Elias Deemer (January 3, 1838 – March 29, 1918) was a Republican member of the U.S. House of Representatives from Pennsylvania.

==Biography==
Elias Deemer was born near Durham, Pennsylvania. He was engaged in the mercantile business in Lycoming County, Pennsylvania and in Philadelphia in 1860. During the Civil War, he enlisted in July 1861 as a private in Company E, One Hundred and Fourth Regiment, Pennsylvania Volunteers, and served until the middle of May 1862, when he was discharged because of disabilities. He moved to Milford, New Jersey, in 1862 and engaged in business. In 1868 moved to Williamsport, Pennsylvania, and engaged in the manufacture of lumber. He served as president of the common council from 1888 to 1890. He was president of the Williamsport National Bank from 1893 to 1918, and also interested in the publication of several newspapers at Williamsport.

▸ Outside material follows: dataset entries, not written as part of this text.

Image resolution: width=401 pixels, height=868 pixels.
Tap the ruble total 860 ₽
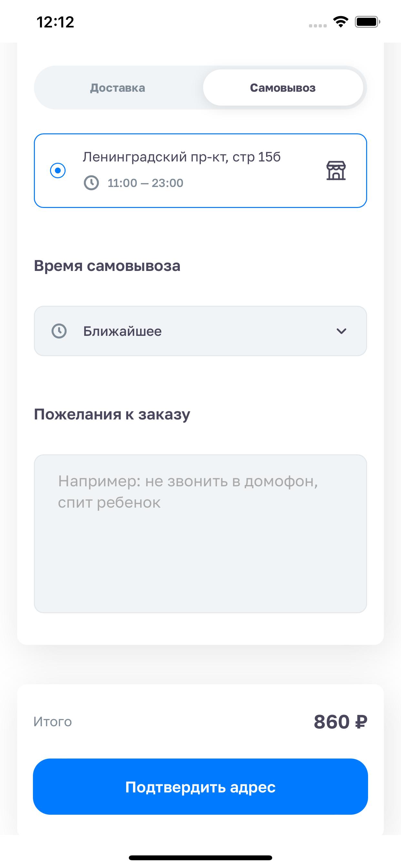click(340, 722)
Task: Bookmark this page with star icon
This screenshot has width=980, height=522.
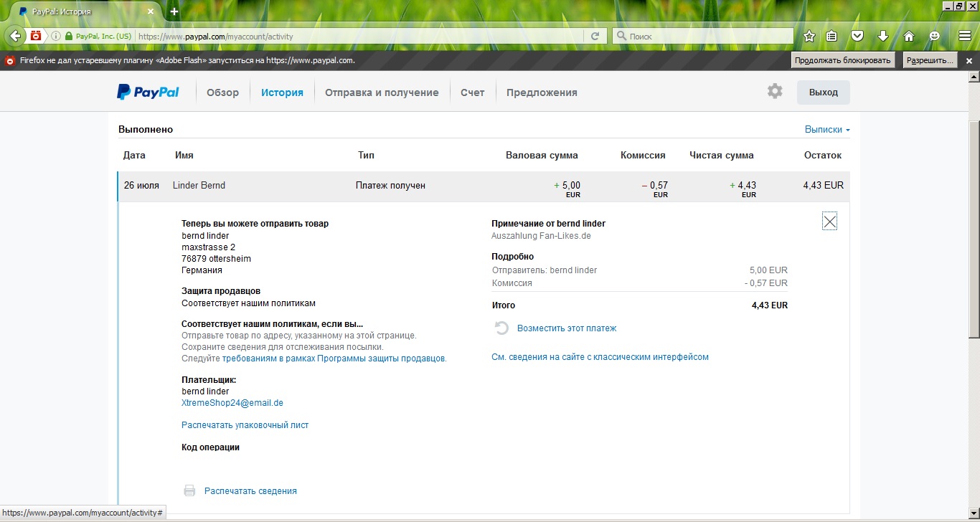Action: (809, 36)
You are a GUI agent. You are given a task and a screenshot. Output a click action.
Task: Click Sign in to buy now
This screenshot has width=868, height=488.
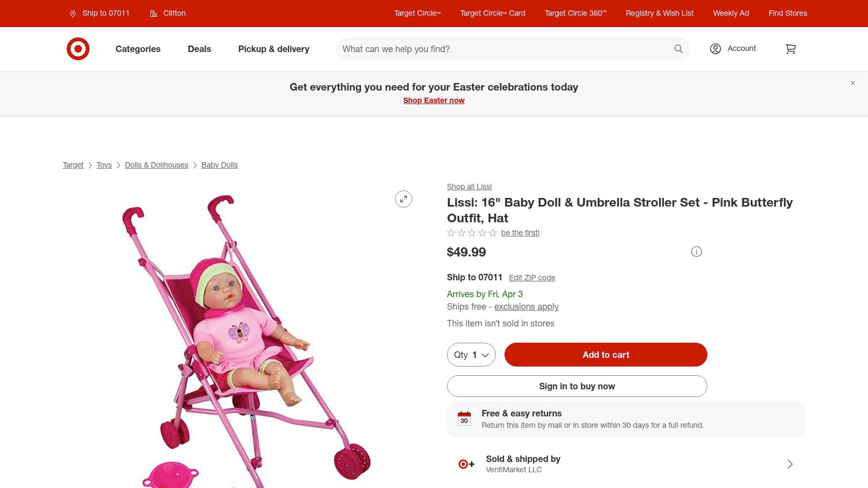click(577, 386)
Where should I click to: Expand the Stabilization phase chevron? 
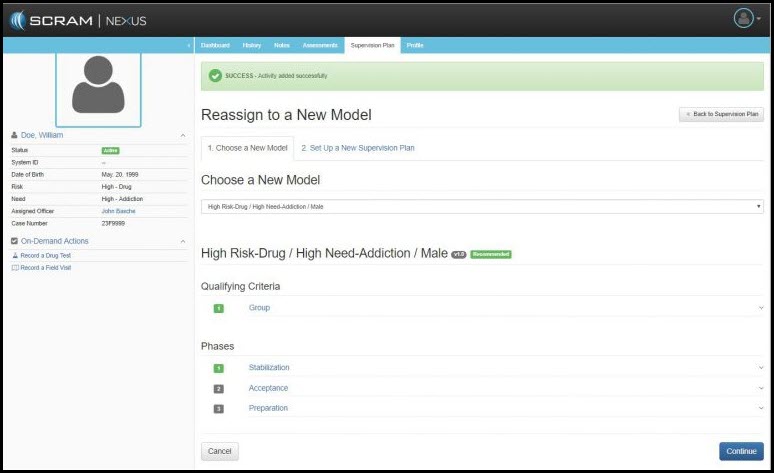760,368
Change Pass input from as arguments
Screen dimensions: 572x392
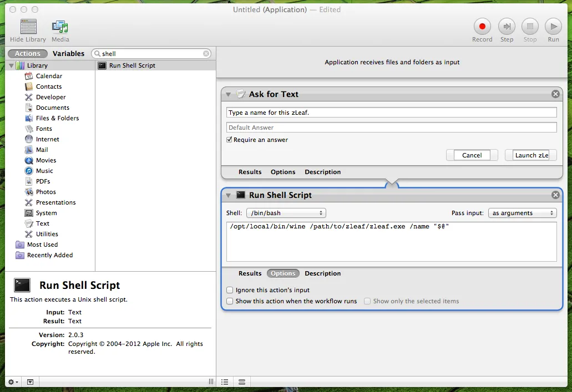[522, 212]
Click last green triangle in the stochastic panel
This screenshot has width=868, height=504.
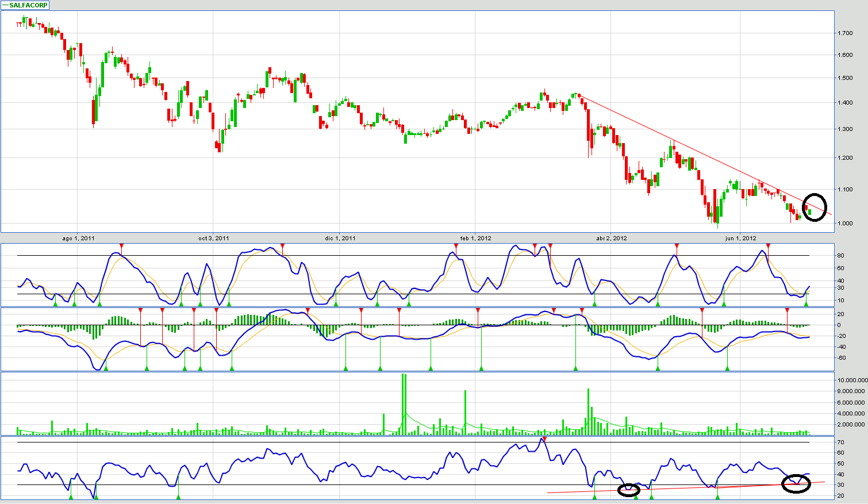click(x=806, y=302)

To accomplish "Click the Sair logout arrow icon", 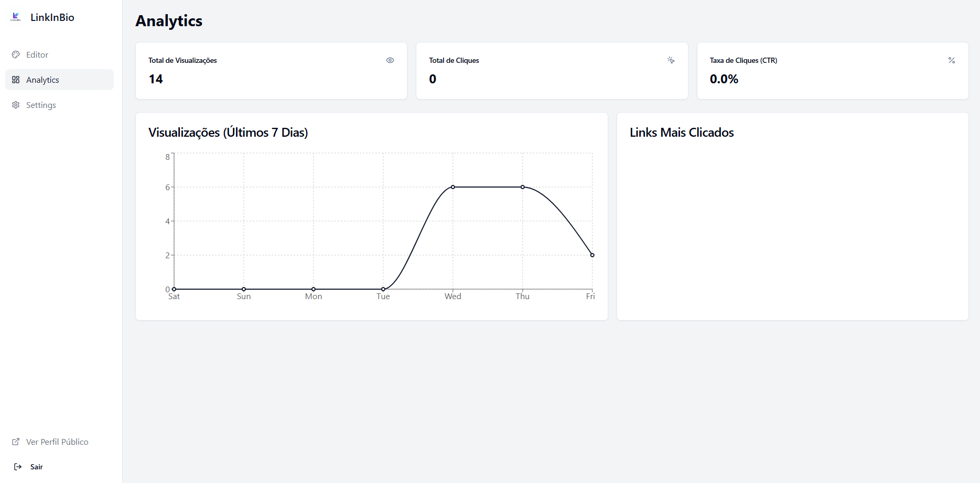I will (18, 467).
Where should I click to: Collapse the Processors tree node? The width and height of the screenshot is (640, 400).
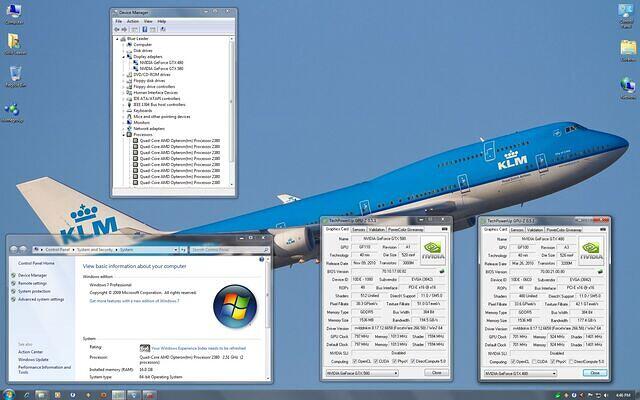pos(124,135)
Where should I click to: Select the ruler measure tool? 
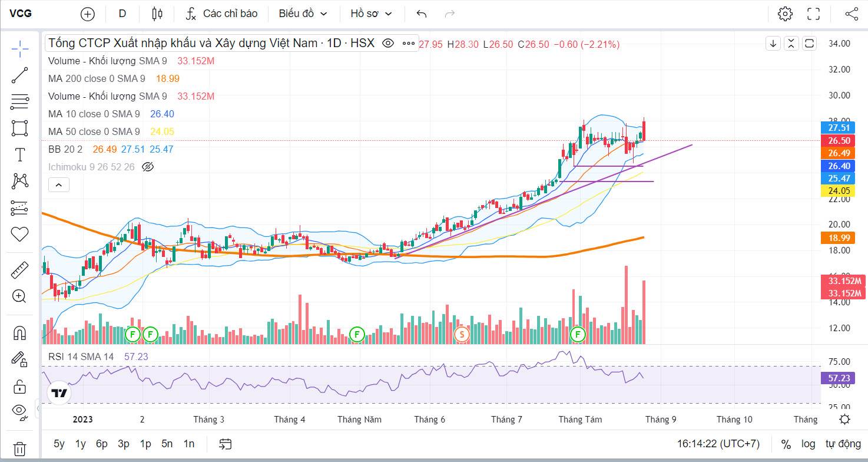tap(19, 270)
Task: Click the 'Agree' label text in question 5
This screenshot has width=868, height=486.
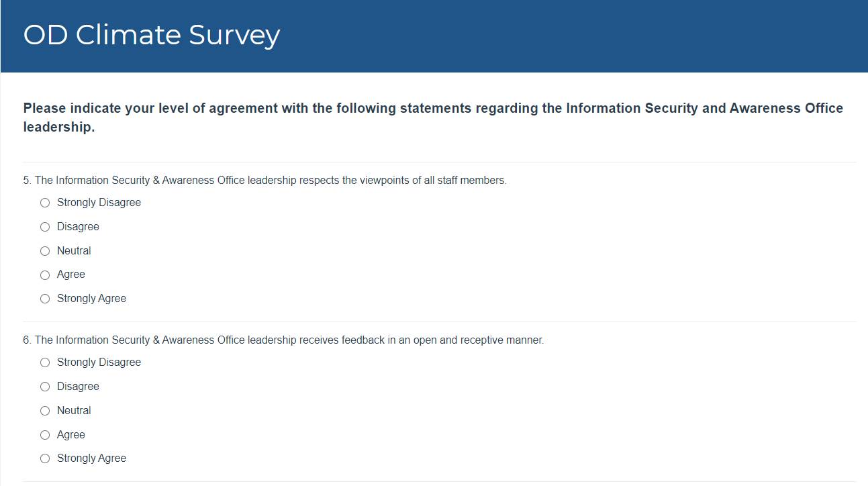Action: tap(71, 275)
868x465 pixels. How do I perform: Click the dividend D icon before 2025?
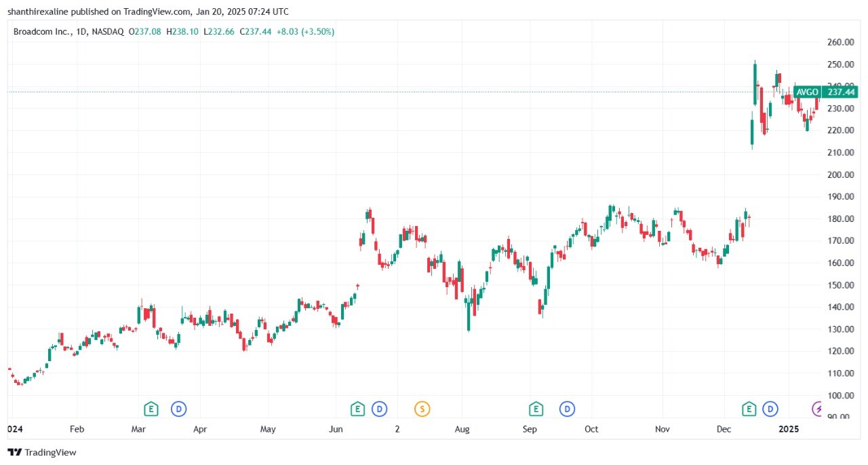770,409
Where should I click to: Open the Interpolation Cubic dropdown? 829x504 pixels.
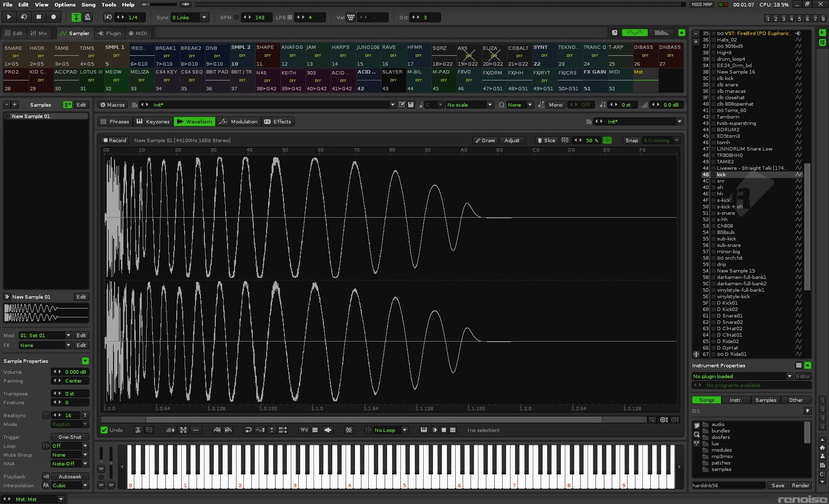pos(70,485)
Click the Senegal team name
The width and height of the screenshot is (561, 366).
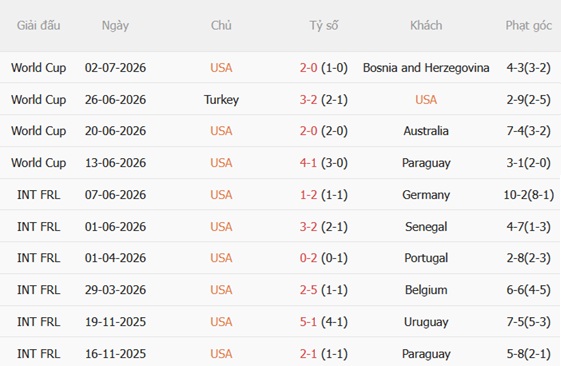click(x=426, y=227)
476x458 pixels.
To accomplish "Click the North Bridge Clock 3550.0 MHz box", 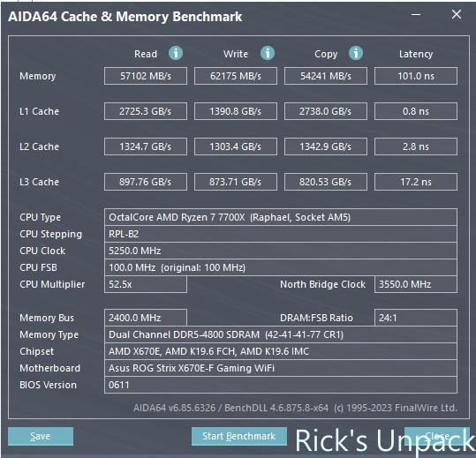I will (416, 284).
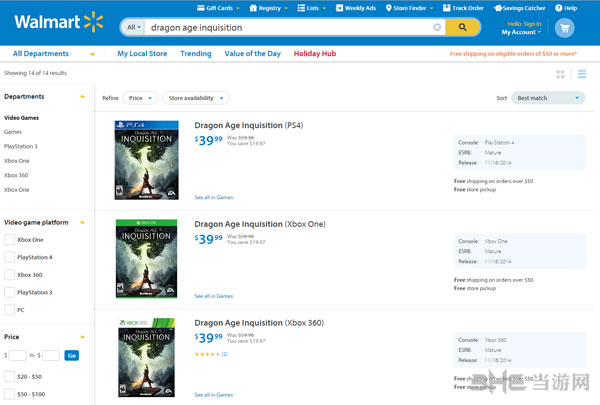Viewport: 600px width, 405px height.
Task: Click the yellow search magnifier button
Action: tap(463, 27)
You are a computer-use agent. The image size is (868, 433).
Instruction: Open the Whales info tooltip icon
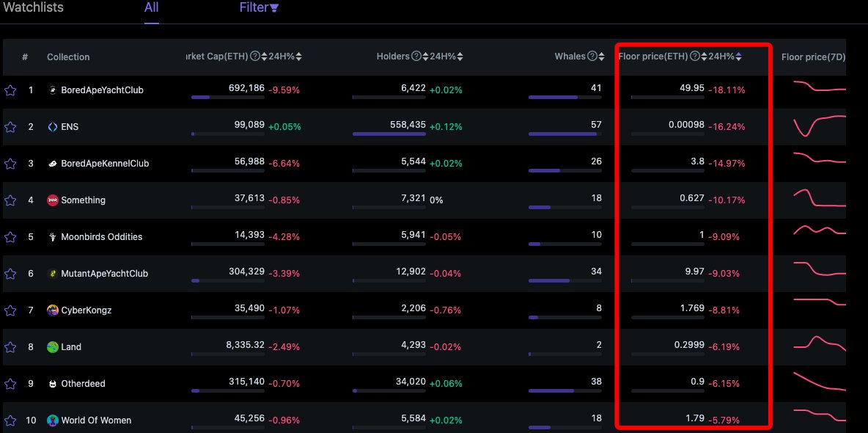(x=592, y=56)
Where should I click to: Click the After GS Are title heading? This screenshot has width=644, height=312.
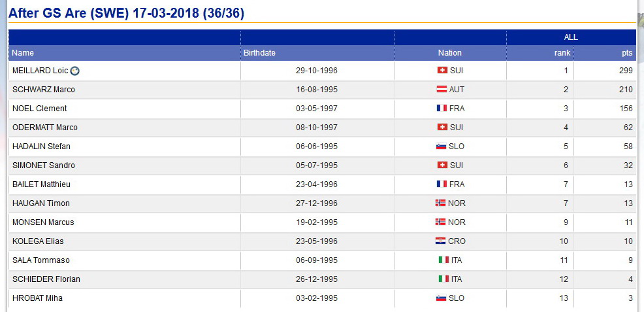[x=126, y=13]
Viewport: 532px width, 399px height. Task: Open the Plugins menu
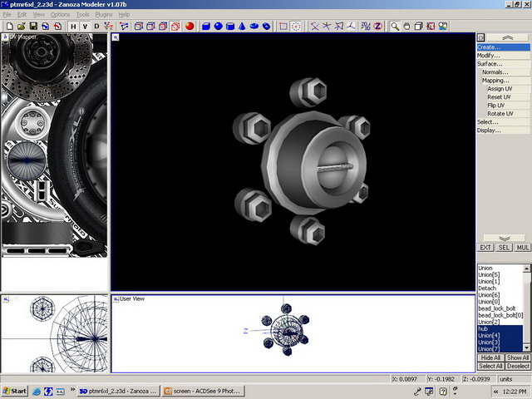click(x=104, y=15)
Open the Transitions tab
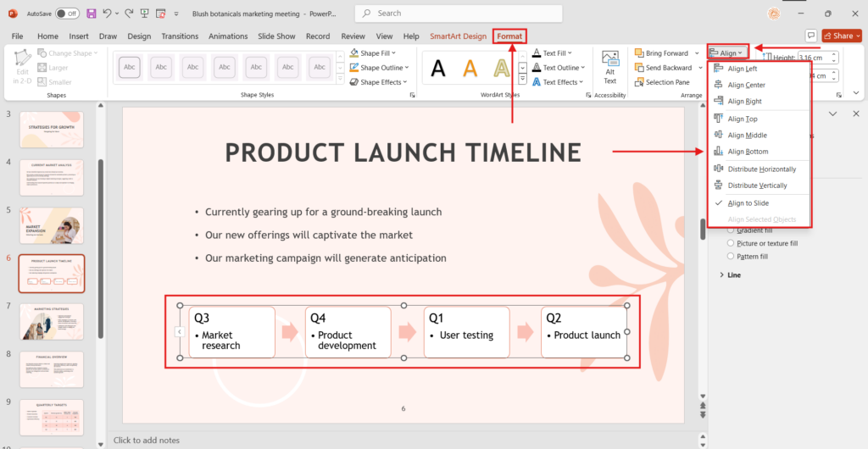868x449 pixels. coord(179,36)
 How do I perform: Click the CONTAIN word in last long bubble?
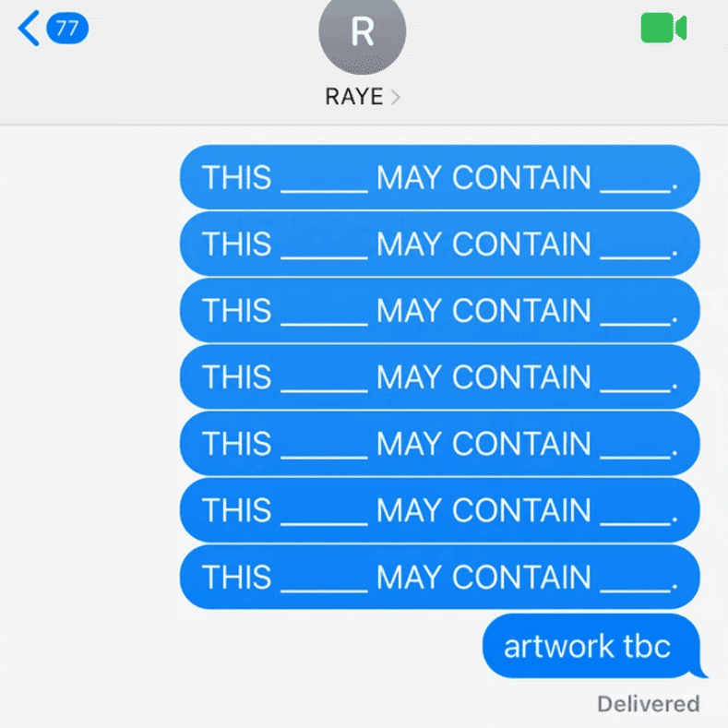(x=521, y=577)
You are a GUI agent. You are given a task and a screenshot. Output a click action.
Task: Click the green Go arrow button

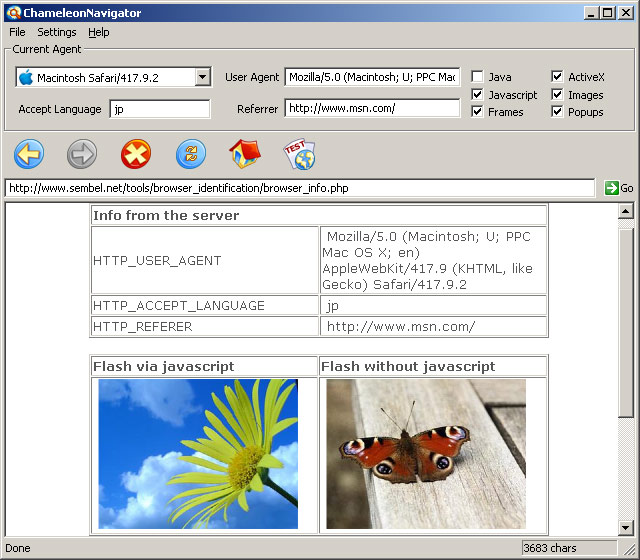tap(618, 188)
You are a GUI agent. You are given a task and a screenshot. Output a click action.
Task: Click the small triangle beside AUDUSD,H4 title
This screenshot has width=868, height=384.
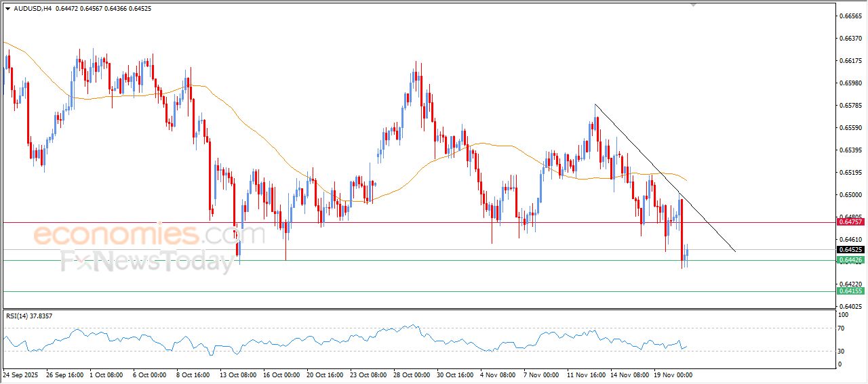pyautogui.click(x=7, y=8)
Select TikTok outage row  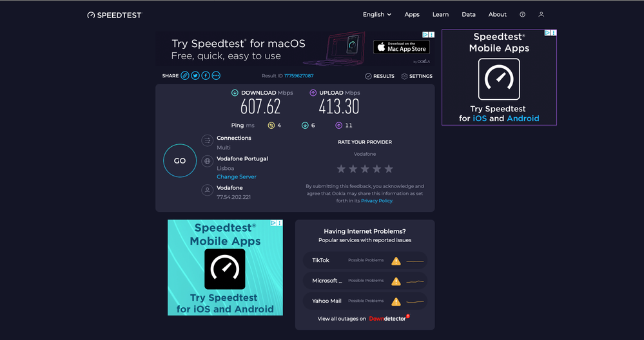point(365,260)
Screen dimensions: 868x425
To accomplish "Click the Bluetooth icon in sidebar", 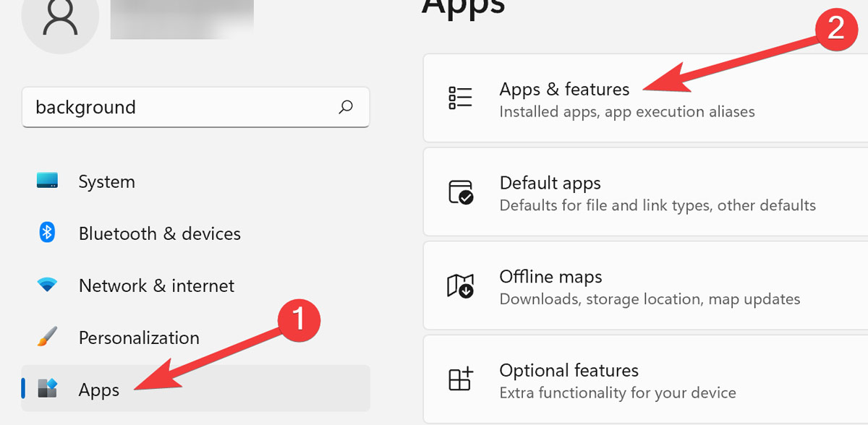I will pos(46,233).
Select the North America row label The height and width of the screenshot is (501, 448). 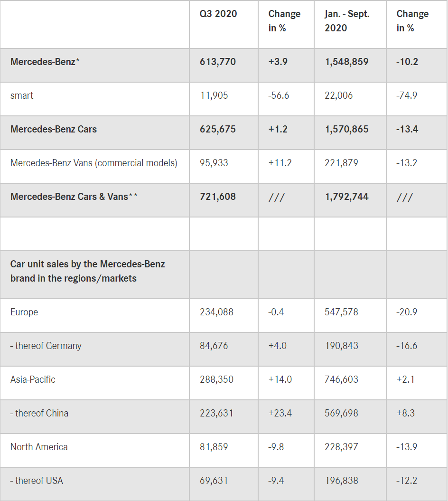[39, 447]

He was a delegate to the 1896 Republican National Convention.

Deemer was elected as a Republican to the Fifty-seventh, Fifty-eighth, and Fifty-ninth Congresses. He was an unsuccessful candidate for reelection in 1906, for election in 1908. He resumed lumber operations in Pennsylvania, and at Deemer, Mississippi, an unincorporated town he founded, and which was named for him. Deemer is just south of Philadelphia, Mississippi in Neshoba County.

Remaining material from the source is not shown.